ChrisRackauckas commented 6 years ago

Yeah, it's chicken and egg. I think you put it in so that way it has to be maintained. FWIW it's already widely used and right now it works. Maybe it just hasn't been touched because it's working just fine. But yes,

Such an important package though.

It has a lot of stuff in there, but at least PCA is pretty standard in most toolkits.

nalimilan commented 6 years ago

A few comments:

dmbates commented 6 years ago

I'm happy to reconcile the exported MixedModels.bootstrap function with the Bootstrap package. I'd actually forgotten that there was a Bootstrap package.

ararslan commented 6 years ago

Want MultivariateTests? It'd just have to be registered first.

nalimilan commented 6 years ago

Yeah, but why not add these tests to HypothesisTests instead?

ararslan commented 6 years ago

Yeah, I suppose they would work just fine there, good point. They were originally separate because it started as a project for my master's program. :stuck_out_tongue:

matthieugomez commented 6 years ago

I think the list should be shorter rather than longer. IMO, only packages that proved themselves useful/popular with end-users should be in this list. Otherwise, this list may give the impression that a lot of things are "done" in Julia, which is not true and which potentially stiffens innovation.

mkborregaard commented 6 years ago

What packages above does not fullfill these criteria in your opinion?

matthieugomez commented 6 years ago

I do not really know a lot of these packages. But it just seems safer to me to start with a small list of packages, and then expand it, rather than removing existing functionalities. The very short list I have in mind would look something like CategoricalArrays, CSV, DataFrames, Distances, Distributions, StatsBase, StatsModels, GLM, and maybe Clustering, TimeSeries, MultivariateStats, HypothesisTests, MixedModels

nalimilan commented 6 years ago

So basically you object about Bootstrap, KernelDensity, Loess, Jackknife and CovarianceMatrices?

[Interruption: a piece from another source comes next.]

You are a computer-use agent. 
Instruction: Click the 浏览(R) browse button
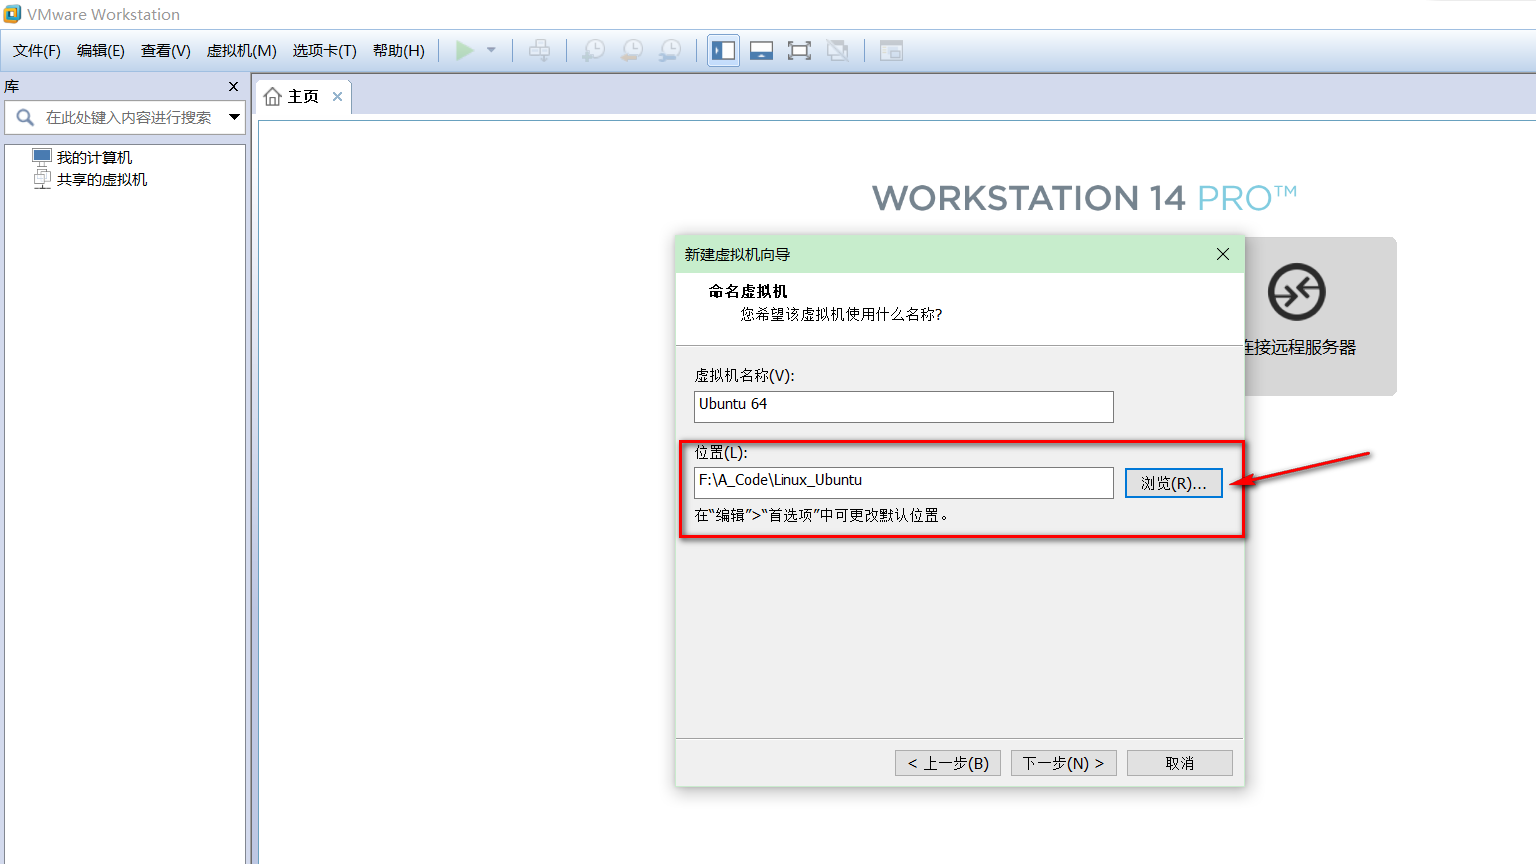(1173, 482)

Care to develop why?

nalimilan commented 6 years ago

Are KDE.jl and LOESS.jl reasonably complete to be worth including?

nignatiadis commented 6 years ago

I think that MultipleTesting.jl should be included in the list of essential packages as well! Both the Benjamini-Hochberg procedure (and the related Storey procedure) are ubiquitous in high-throughput studies. R provides some of that functionality through the p.adjust function, which is probably one of the most commonly used ones. Also the MultipleTesting.jl is lightweight and would not introduce additional dependencies (and the implementations are thorough and well-tested).

cc @juliangehring

@nalimilan For what it is worth, if by KDE.jl you mean KernelDensity.jl then whenever I needed it, it has been useful and it seems to have the (basic) required functionality (and I think a nonparametric density estimator falls within the "essential" category).

mkborregaard commented 5 years ago

Hi, I'm just curious where I can learn about the plans for this package?

nalimilan commented 5 years ago

I'm not aware of any plans besides this PR. I think we should make a decision and merge it.

andreasnoack commented 5 years ago

Let's merge what's here now. We can adjust later if needed. I'll do it tomorrow if nobody objects.

nalimilan commented 5 years ago

If anybody thinks a package should be added or removed from the list, please file a new issue.